South Perth company Aviva Corporation is confident of joining Alinta, Griffin Group and NewGen Power as major new entrants to Western Australia’s energy generation sector.
South Perth company Aviva Corporation is confident of joining Alinta, Griffin Group and NewGen Power as major new entrants to Western Australia’s energy generation sector.
Aviva is planning to build a 400-megawatt coal-fired power station at Eneabba, at a cost of about $1 billion, to take advantage of low-cost coal supplies and growing electricity demand in the Mid West.
If all goes to plan, its Coolimba Power project will be in production in 2012.
Aviva has been working on the project for more than three years and in the past six months has gained market support as its share price has risen four-fold.

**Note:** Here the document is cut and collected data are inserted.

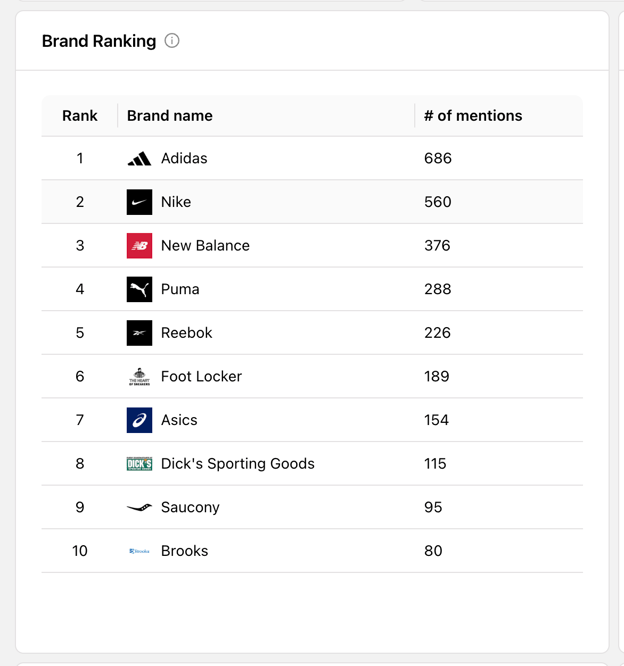Screen dimensions: 624x666
Task: Click the New Balance red logo
Action: pyautogui.click(x=139, y=246)
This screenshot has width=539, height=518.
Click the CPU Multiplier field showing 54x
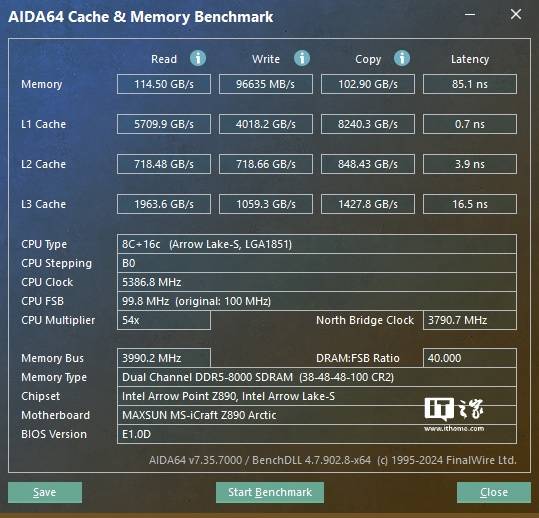[164, 320]
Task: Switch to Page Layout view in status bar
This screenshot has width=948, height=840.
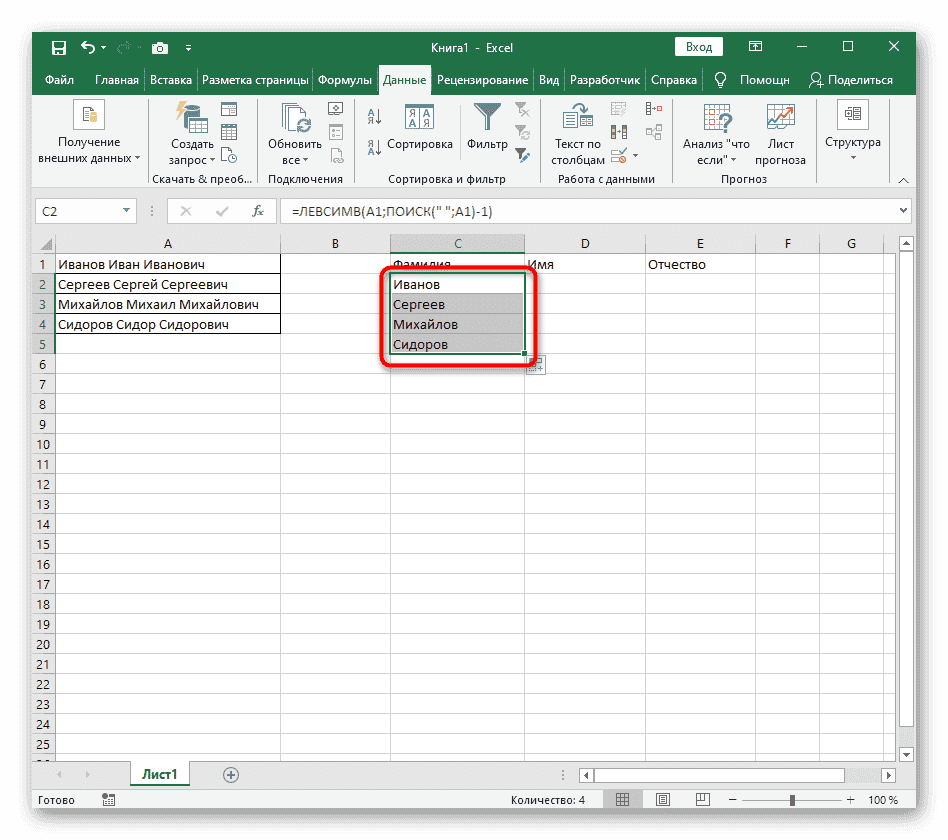Action: (x=662, y=799)
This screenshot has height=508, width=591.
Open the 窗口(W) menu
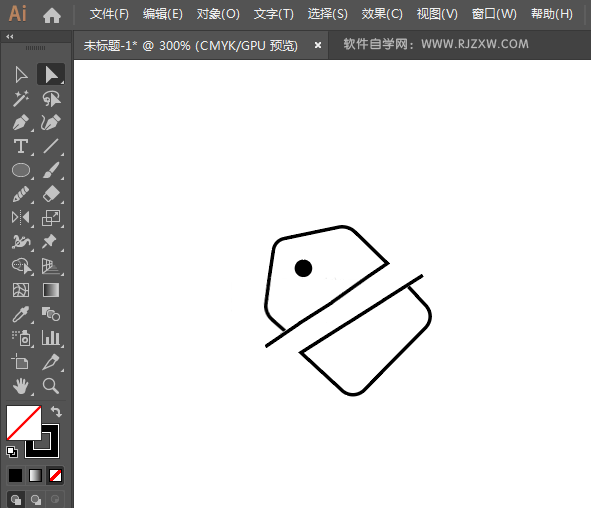pyautogui.click(x=494, y=14)
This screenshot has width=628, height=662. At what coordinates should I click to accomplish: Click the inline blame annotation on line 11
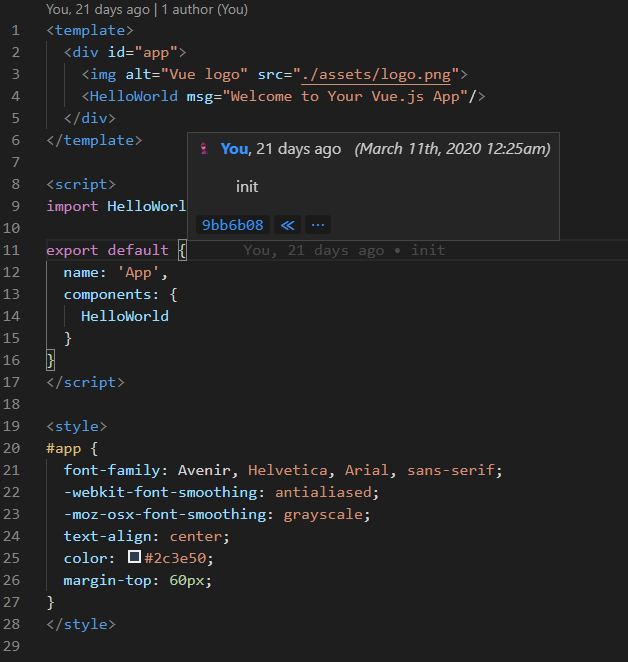[x=344, y=250]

Key moves have included the recruitment of former Western Power and CS Energy executive Mark Chatfield and former NewGen Power executive Richard Harris.
Mr Harris is leaving NewGen – jointly owned by Queensland company ERM Power and investment bank Babcock & Brown – as it moves close to developing its second power station in WA.
It gained environmental approval this week for a 330MW gas-fired peaking plant at Neerabup, north of Perth.
Mr Harris said he was excited by the opportunities at Aviva.
“I wouldn’t have joined if I didn’t think this project was real,” he told WA Business News.
Aviva considers its project location one of its main advantages, since its plant will be close to planned mining and industrial projects in the Mid West.
“It’s a huge advantage,” said Mr Harris, who explained that existing generators, which are located south of Perth, faced big transmission losses when electricity was transported to the Mid West.
Aviva believes its second big advantage is its 73 million tonnes coal deposit, which it says will provide the cheapest fuel for any power project in WA.
Mr Chatfield said he did not anticipate any environmental or geological complications extracting the coal, which is located on private farmland and an existing mining lease.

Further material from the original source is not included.